Anyway, I am steamed because I try to get to bed early...usually within an hour of when ds goes to bed. Well we have a subwoofer on our TV which recently got tweaked. NOw I have to feel like I am in a cinema (which I am told is the whole idea)... and there is no way for me to sleep (i am told I am too sensitive and I could sleep if I wanted). I am also concerned re my son's hearing...this cant be good for him...surround sound and all.

Anyone else with this problem either from a spouse or a teen?Any suggestions?


----------



## mamaduck (Mar 6, 2002)

This would TICK me off! You poor thing. There is no excuse for this! When someone in the house is sleeping, other people need to be quiet! Period. Geez. Even my 6 year old knows this.

I have similar frustrations (no loud TVs though.) By dh doesn't seem to believe me that I'm up at night, nor does he seem to comprehend what it does to me. So he gets up at 6:30 or 7 and starts banging around the house, waking me and the baby quite often. I try to talk to him about it and I get,

"Morning is not a time for sleeping. Morning is a time for getting up and taking care of your family."
Or I hear,
"Gee, it must be nice to sleep in late every morning."

Grrr. I'd like to see him wake up every 2 hours all night for 2 years straight and then I'd like to wake HIM up at 6:30 AM.


----------



## staleyg (Mar 14, 2002)

GRRRRRR is right mamaduck!

people who don't respect the sleep of others, especially mothers, are not cool in my book. sleep comes first!


----------



## LailaCA (Jan 4, 2003)

Wow, others experience this too. When he is asleep in the am and the dog barks, phone rings, or such he is so furious. But when I am trying to sleep (probably around 9-10 when ds goes down), he just tells me I am too sensitive and "just go to sleep, if you want to you will". Yeah, if he were up every 1 1/2 to 2 hours each night he would be a stewed monkey (like I am). And we are STILL expected to do all our activities around the house.
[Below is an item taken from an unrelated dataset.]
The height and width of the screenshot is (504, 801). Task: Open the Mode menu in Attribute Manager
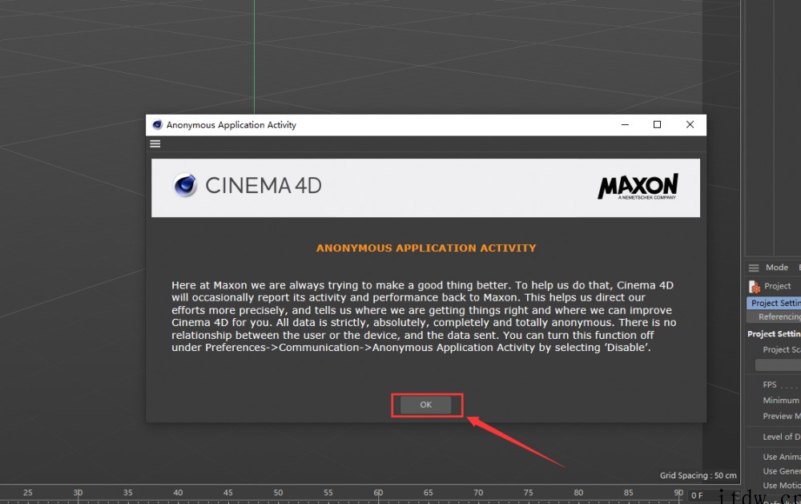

What also gets me is that my inlaws wonder why I am so tired. My MIL hadd 4 children! Did she forget? When they had the flu they were complaining that they had to sleep all day for a couple days to get over it. Last month ds and I had the flu....I did not get the luxury of spending even one half day in bed! UGH!

Thanks folks.


----------



## Curious (Jan 4, 2002)

Thanks to the family bed, and the wonder of nursing a baby/toddler back to sleep, Dh has slept soundly and late most mornings (he works long hours but starts late). Most nights I'm up late, pumping after Dd was asleep on his chest until recently, now cutting pears into toddler bits, etc. Sleep is broken.

Seeing us take our nap in the afternoon (the only thing that prevents me from being a basket case), he said to me a few months ago, "I think you've gotten more rest this past year than ever in your life."

Grrr. I'm efficient and cheerful by nature, and I don't think it pays.


----------



## Irishmommy (Nov 19, 2001)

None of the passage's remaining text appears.